RF design implications:
- AC resistance: at frequencies where δ « conductor radius, AC resistance is roughly R_DC · (a / 2δ), where a is the wire radius. A 1 mm copper wire at 1 MHz has δ ≈ 65 μm, so AC resistance is about 8× the DC value. This is why RF power amplifiers run hotter than their DC current would predict.
- Litz wire: thin enameled strands woven so each spends equal time near and far from the surface. Cancels the skin effect for frequencies in the audio and low-RF range (up to ~1 MHz). Used in switching power supply transformers and inductors.
- Hollow waveguides and tubular conductors: at GHz frequencies, you literally can use a copper-plated steel tube; the steel doesn’t carry RF current, only mechanical load.
- EMC shielding: a shielding enclosure needs to be at least 5δ thick at the lowest frequency of concern. A 1 mm copper enclosure is overkill at 1 GHz (δ ~2 μm) but borderline at 60 Hz (δ ~8 mm).
Frequency dependence:
δ ∝ 1 / √f.
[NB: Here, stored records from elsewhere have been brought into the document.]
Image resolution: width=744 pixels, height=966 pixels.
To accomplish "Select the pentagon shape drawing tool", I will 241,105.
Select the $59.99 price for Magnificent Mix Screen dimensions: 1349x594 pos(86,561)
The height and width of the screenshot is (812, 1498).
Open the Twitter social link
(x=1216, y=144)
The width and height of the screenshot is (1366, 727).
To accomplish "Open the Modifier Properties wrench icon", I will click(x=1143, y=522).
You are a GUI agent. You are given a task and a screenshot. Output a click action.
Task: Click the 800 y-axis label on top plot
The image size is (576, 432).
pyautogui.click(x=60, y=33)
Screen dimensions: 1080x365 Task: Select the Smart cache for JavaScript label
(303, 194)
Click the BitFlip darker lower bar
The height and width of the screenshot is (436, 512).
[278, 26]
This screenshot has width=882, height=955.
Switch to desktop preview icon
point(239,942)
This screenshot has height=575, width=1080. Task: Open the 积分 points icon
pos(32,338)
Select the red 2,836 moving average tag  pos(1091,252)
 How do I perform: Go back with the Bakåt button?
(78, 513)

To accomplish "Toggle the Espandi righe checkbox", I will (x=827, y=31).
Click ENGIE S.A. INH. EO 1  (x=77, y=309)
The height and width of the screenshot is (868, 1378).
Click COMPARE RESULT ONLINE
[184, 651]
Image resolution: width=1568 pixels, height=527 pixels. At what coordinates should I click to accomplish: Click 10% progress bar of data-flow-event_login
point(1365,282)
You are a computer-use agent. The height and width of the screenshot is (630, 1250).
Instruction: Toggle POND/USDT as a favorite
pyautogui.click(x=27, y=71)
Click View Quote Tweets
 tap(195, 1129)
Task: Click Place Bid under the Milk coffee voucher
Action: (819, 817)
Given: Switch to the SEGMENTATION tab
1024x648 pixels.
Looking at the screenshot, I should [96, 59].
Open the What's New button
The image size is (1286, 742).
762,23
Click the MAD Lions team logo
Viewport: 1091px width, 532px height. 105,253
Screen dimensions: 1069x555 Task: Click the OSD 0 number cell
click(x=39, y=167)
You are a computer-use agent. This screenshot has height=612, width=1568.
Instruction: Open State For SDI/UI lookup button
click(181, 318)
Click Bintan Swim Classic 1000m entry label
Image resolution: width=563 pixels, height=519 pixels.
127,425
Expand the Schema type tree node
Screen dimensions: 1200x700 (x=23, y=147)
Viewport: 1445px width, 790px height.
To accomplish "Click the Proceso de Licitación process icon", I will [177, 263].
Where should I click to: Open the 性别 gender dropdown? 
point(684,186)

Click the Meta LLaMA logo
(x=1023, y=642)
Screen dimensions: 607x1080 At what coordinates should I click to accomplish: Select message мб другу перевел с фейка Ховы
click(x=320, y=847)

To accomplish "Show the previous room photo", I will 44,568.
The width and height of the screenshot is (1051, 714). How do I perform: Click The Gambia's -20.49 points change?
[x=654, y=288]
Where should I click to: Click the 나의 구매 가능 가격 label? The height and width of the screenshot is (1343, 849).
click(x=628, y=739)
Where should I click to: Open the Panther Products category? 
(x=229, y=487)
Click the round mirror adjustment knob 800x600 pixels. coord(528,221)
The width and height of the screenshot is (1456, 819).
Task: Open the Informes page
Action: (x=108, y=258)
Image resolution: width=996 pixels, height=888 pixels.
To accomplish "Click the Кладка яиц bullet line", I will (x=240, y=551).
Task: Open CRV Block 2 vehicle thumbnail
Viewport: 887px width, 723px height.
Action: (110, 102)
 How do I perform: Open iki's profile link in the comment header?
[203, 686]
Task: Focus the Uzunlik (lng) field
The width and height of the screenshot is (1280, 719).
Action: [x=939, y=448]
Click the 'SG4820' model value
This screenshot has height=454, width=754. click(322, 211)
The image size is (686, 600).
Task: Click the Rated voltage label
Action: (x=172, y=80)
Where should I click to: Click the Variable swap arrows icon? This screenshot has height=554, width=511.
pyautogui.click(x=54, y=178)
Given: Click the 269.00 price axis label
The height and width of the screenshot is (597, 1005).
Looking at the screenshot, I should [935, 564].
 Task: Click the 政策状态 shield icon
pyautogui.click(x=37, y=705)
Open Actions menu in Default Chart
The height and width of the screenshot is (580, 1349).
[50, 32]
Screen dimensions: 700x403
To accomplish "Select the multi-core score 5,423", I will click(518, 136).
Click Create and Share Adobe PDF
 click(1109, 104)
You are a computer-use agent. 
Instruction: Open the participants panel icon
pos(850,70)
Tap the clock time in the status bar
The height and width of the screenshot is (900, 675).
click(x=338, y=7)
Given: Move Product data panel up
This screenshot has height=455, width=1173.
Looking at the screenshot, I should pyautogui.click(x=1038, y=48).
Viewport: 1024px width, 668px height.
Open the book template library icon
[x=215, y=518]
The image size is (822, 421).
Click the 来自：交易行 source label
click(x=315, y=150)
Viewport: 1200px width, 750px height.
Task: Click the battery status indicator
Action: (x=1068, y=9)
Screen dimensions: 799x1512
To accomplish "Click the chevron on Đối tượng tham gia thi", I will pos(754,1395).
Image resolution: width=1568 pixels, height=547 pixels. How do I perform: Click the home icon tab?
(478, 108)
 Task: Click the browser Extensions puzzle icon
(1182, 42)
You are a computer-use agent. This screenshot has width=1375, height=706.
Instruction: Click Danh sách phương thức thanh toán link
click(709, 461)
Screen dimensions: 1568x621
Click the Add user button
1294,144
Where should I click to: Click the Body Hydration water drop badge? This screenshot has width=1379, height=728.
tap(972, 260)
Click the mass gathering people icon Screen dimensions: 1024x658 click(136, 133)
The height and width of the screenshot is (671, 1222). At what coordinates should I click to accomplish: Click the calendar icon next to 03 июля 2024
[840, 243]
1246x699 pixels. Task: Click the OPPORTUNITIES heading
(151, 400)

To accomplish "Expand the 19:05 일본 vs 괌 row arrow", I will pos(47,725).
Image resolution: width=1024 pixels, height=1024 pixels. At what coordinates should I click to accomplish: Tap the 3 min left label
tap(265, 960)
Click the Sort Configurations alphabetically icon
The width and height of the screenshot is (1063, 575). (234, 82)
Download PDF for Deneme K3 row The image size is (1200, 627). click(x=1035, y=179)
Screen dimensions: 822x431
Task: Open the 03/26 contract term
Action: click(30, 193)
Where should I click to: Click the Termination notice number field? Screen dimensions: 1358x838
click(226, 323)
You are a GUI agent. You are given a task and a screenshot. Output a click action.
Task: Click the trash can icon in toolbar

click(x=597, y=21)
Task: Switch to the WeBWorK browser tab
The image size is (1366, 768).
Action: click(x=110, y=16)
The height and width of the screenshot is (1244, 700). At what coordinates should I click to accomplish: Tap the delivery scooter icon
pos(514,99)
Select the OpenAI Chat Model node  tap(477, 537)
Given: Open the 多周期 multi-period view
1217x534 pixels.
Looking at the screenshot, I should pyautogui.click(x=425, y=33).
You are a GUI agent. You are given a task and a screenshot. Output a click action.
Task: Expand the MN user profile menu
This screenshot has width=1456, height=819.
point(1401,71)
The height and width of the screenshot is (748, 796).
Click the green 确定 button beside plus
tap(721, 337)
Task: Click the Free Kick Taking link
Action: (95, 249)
To halve the skin depth, quadruple the frequency. This is why the transition from “current fills the wire” to “current barely penetrates” happens over a relatively narrow frequency band for a given conductor thickness — usually a factor of 100× in frequency takes you from full penetration to negligible penetration.
When the formula breaks down:
- Anomalous skin effect: at very high frequencies and low temperatures (cryogenic), the electron mean free path becomes comparable to δ, and the bulk conductivity σ no longer applies. The current actually penetrates deeper than the classical formula predicts.
- Semiconductors: σ is much lower (10² to 10⁴ S/m), so skin depth is large at all reasonable frequencies. Silicon at 1 GHz has δ on the order of 100 μm-1 mm.
- Superconductors: σ is effectively infinite at DC; the relevant length scale is the London penetration depth (a quantum mechanical quantity, not the classical skin depth).